Virginia-born Sean Brock won the James Beard Award 2010 at Husk Charleston and became the public face of heirloom-grain Southern cooking. After Joyland and the twin Nashville projects Audrey/June, he prepares to open Darling in West Hollywood (summer 2025), pursuing a restless study of the American South.
Raised in Pound, Virginia, Brock graduated from Johnson & Wales University in 2000 and soon anchored his craft to the foods of the Appalachian mountains.

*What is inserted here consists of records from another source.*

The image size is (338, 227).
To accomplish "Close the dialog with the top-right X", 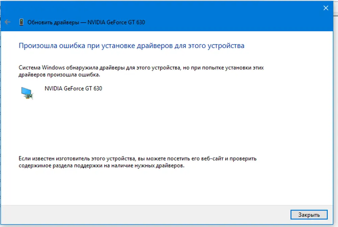I will point(326,8).
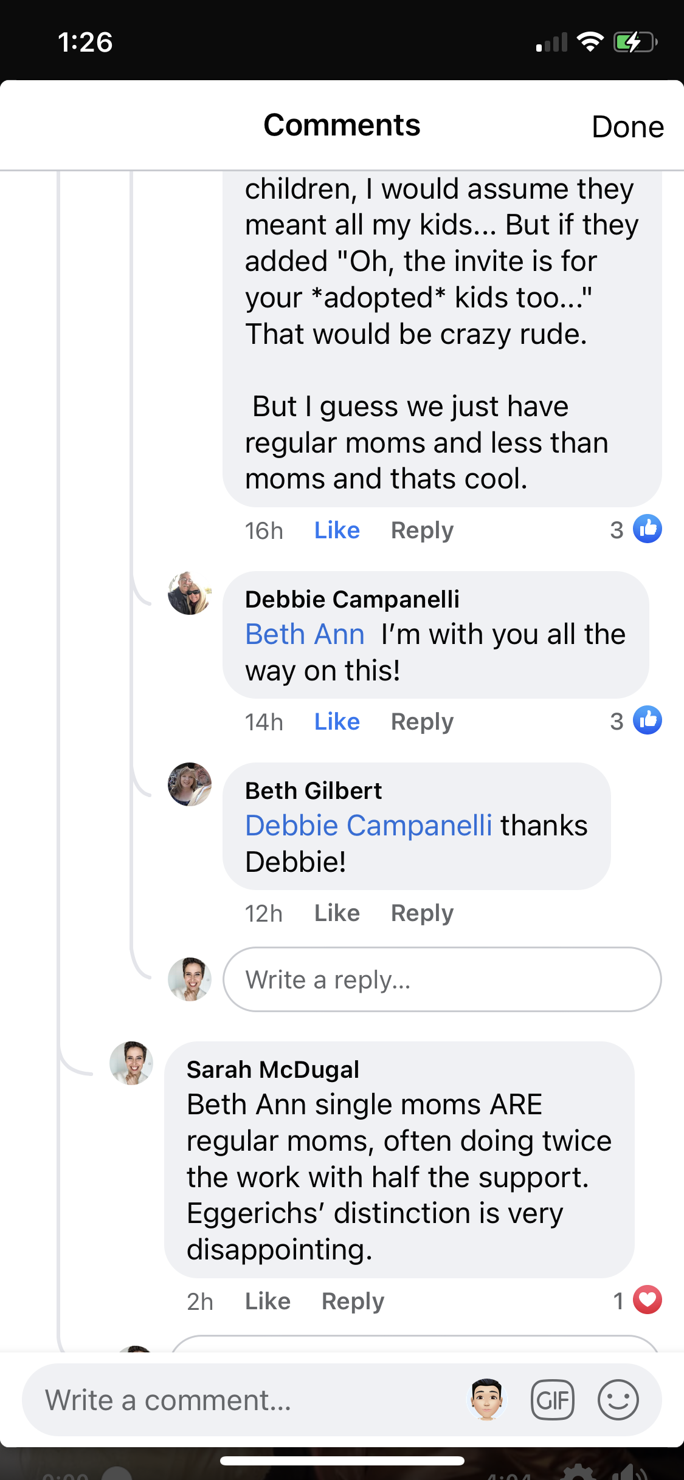Viewport: 684px width, 1480px height.
Task: Reply to Debbie Campanelli's comment
Action: click(422, 722)
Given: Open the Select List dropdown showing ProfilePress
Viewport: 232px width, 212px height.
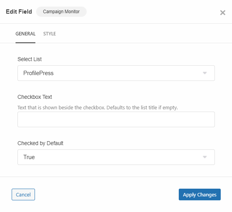Looking at the screenshot, I should 116,73.
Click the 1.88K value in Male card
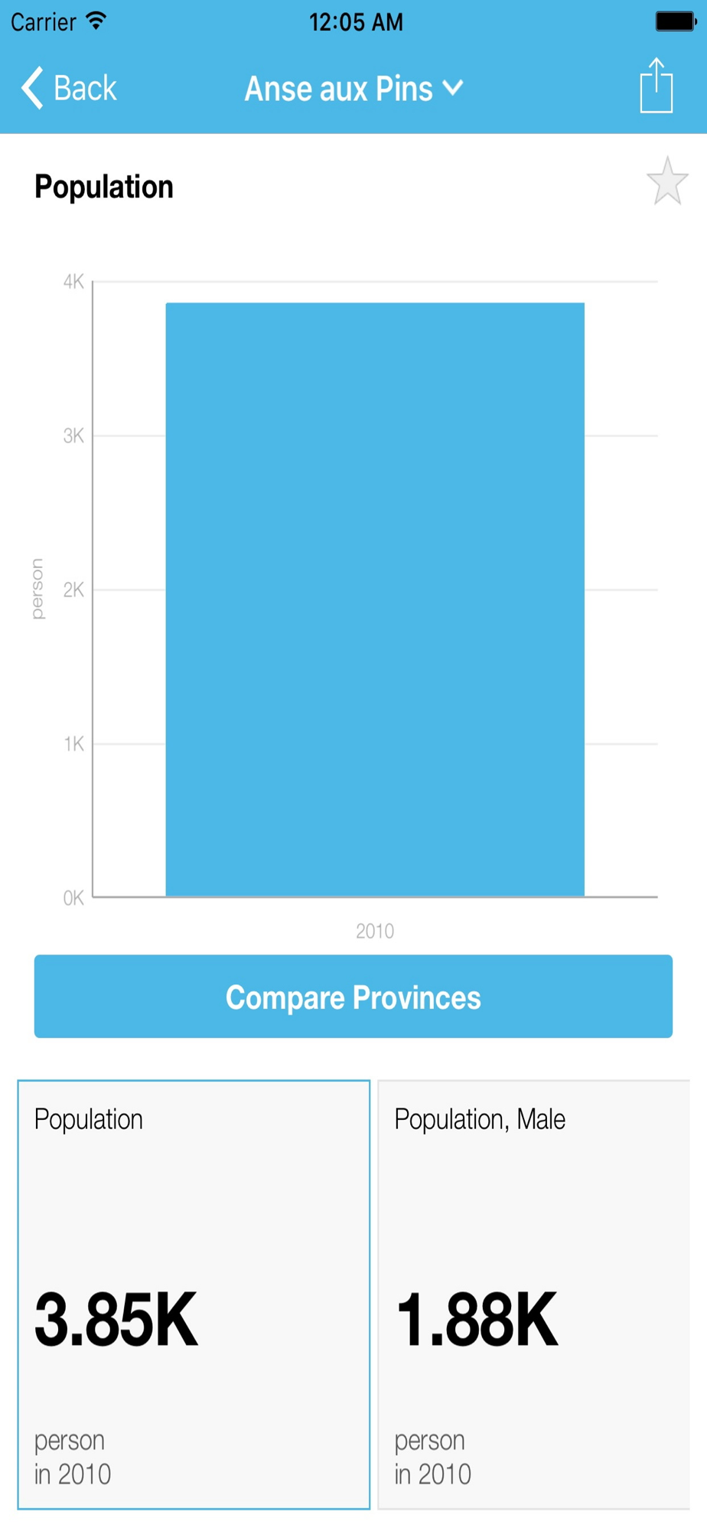Viewport: 707px width, 1531px height. coord(477,1318)

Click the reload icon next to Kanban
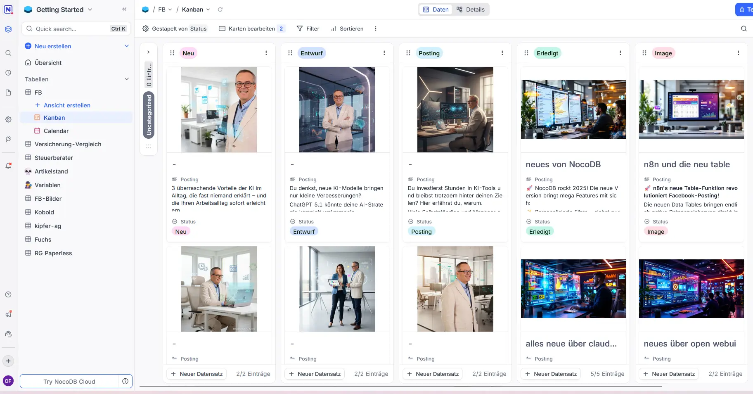tap(220, 9)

Early posts in Charleston led him to Husk, where his revival of Carolina Gold rice and other heritage crops earned the James Beard Award for Best Chef: Southeast (2010) and a “Best New Restaurant in America” nod from Bon Appétit in 2011.
Between 2013 and 2018 he multiplied Husk locations across Nashville, Greenville and Savannah before striking out solo with Joyland (2020), a craft fast-food shop, and a Nashville campus that pairs the à-la-carte Audrey (2021) with the tasting-menu lab June.
Ever evolving, Brock closed June in September 2024 to “re-imagine” the concept, and in May 2025 entrusted day-to-day operations of Audrey to Southall Farm & Inn while retaining creative oversight.
His next step is Darling, slated for West Hollywood in August 2025—an open-fire restaurant translating his Southern cuisine vocabulary through California produce, to be joined by sibling Bar Darling.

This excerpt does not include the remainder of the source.